Palermo Pride: si comincia col convegno “I diritti LGBT sono diritti umani”

Una cronaca del convegno che ha visto partecipi Laura Boldrini e Josefa Idem.

Laura Boldrini e Josefa Idem all'inaugurazione del Palermo Pride

Si respira una bella aria all’apertura dei lavori del Palermo Pride, non solo perché il sole è rovente come promette il Pride più a Sud d’Europa, ma perché si respira un alito di rivalsa e di apertura.

Il Comune  da un paio di giorni ha istituito il registro delle unioni civili e la città è tappezzata dai manifesti coloratissimi che inneggiano al Palermo Pride e riportano una frase del poeta corleonese Nino Gennaro “o si è felici o si è complici”.

La macchina operativa ha tenuto, l’organizzazione incessante ha dato i suoi frutti che sono lì. La terza carica dello Stato, la presidente della Camera Laura Boldrini, e la Ministra delle pari opportunità Josefa Idem, che sono volate ad aprire il tavolo di discussione "I diritti LGBT sono diritti umani", ne sono la prova.

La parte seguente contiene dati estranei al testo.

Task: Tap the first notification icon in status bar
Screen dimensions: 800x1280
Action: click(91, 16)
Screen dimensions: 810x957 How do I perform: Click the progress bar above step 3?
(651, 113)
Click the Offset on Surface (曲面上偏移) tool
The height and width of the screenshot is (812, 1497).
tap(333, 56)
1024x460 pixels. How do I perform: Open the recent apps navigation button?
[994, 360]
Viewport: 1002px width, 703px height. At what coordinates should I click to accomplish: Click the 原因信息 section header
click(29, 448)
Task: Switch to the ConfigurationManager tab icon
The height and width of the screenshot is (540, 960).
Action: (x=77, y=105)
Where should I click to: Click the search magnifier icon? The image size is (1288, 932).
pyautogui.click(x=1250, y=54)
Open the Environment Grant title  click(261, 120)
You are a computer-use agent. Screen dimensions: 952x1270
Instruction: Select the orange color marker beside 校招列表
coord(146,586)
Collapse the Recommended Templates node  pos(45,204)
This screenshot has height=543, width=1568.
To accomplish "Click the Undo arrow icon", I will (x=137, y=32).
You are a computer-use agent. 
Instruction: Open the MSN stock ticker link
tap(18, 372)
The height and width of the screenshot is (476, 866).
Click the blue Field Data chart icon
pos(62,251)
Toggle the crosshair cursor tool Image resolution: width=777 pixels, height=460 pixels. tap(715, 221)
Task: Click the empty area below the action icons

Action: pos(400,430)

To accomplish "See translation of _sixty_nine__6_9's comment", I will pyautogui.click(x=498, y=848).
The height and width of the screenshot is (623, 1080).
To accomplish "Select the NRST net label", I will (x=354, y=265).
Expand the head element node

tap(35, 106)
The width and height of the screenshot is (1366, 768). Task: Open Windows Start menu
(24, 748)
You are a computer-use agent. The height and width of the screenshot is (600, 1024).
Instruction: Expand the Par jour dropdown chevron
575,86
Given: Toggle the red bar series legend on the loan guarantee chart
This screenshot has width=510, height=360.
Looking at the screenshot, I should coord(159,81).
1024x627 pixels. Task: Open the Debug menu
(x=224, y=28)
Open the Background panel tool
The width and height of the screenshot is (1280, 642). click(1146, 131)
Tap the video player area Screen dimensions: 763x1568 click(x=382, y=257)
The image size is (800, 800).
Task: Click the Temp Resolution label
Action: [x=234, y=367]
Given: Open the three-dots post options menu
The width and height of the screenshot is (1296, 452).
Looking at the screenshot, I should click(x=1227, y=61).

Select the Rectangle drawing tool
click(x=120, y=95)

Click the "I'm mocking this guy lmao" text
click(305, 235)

Con loro l'europarlamentare Sonia Alfano, e l'assessore regionale al Turismo Michela Stancheris  - in rappresentanza  del presidente della Regione Siciliana Rosario Crocetta - , e il direttore dell'UNAR (l’ufficio antid iscriminazioni razziali che per sensibilizzare il pubblico ha distribuito gadget e adesivi), Marco de Giorgi. I relatori sono stati coordinati da Paolo Patané.

A fare gli onori di casa il sindaco Leoluca Orlando, colui che per primo, l’anno scorso, ha creduto e candidato Palermo per i festeggiamenti del Pride nazionale.

Mentre si finiscono di allestire gli stand, al Pride Villagge sorto fra le mura della cittadella di Cantieri culturali, all’ombra del castello della Zisa, 70.000mq, il più grande d’Europa.

Titti De Simone, la coordinatrice del Palermo Pride, emozionata come d’obbligo, apre ufficialmente il convegno.

Il cambiamento è a un passo da noi.

Ha detto la De Simone, che ha chiesto a gran voce una normativa che contrasti l’omofobia.

Orlando ha ricordato le diverse e molteplici anime di Palermo, città multiculturale, di cui è orgoglioso di essere sindaco. Concludendo il suo intervento con un monito:

Buona diversità a tutti.

Intenso, ed applaudito a lungo, con tanto di pubblico in piedi, l’intervento di Laura Boldrini che ha fatto esplicito riferimento alle polemiche innescate in previsione del suo intervento al Pride.

Siamo qui oggi per parlare di diritti, e nessuno ha il diritto di ridicolizzare questo nostro impegno: qui non vedo né carnevalate né pagliacciate. Si parla di diritti negati – e troppo spesso violati – sulla base dell’orientamento sessuale o dell’identità di genere.

La presidente della Camera ha esposto dati su cui riflettere

un importante studio dell’Agenzia europea per i Diritti fondamentali, dalla quale emerge che il 47% - una su due - delle persone lesbiche, gay, bisessuali e transgender che vivono nei Paesi membri dell’Unione europea ha subìto discriminazioni o abusi nei dodici mesi precedenti il sondaggio. Una su quattro è stata aggredita fisicamente o ha rischiato di esserlo. E solo una persona LGBT su cinque ha sporto denuncia per le violenze subìte.

In ultimo ha sottolineato come la richiesta di diritti da parte della comunità LGBT non tolga niente a nessuno:

sostenere i diritti degli omosessuali non può e non deve essere in alcun modo contrapposto al sostegno verso la famiglia, la cui centralità non è assolutamente in discussione. Rafforzare le politiche a sostegno della famiglia è un'esigenza che sento forte. Tanto più in un momento in cui la crisi economica colpisce duramente. Ma questo non mi impedisce di ribadire la necessità di vedere rispettati anche i diritti delle comunità LGBT. Dare i diritti a qualcuno non significa toglierli ad altri.

La Idem, appena preso la parola ha giustatamente osservato:

Per una volta si viene in Siclia non per parlare di fondi strutturali o di lotta alla criminalità organizzata

Per dieci giorni, sono previsti concerti, mostre, proiezioni e iniziative.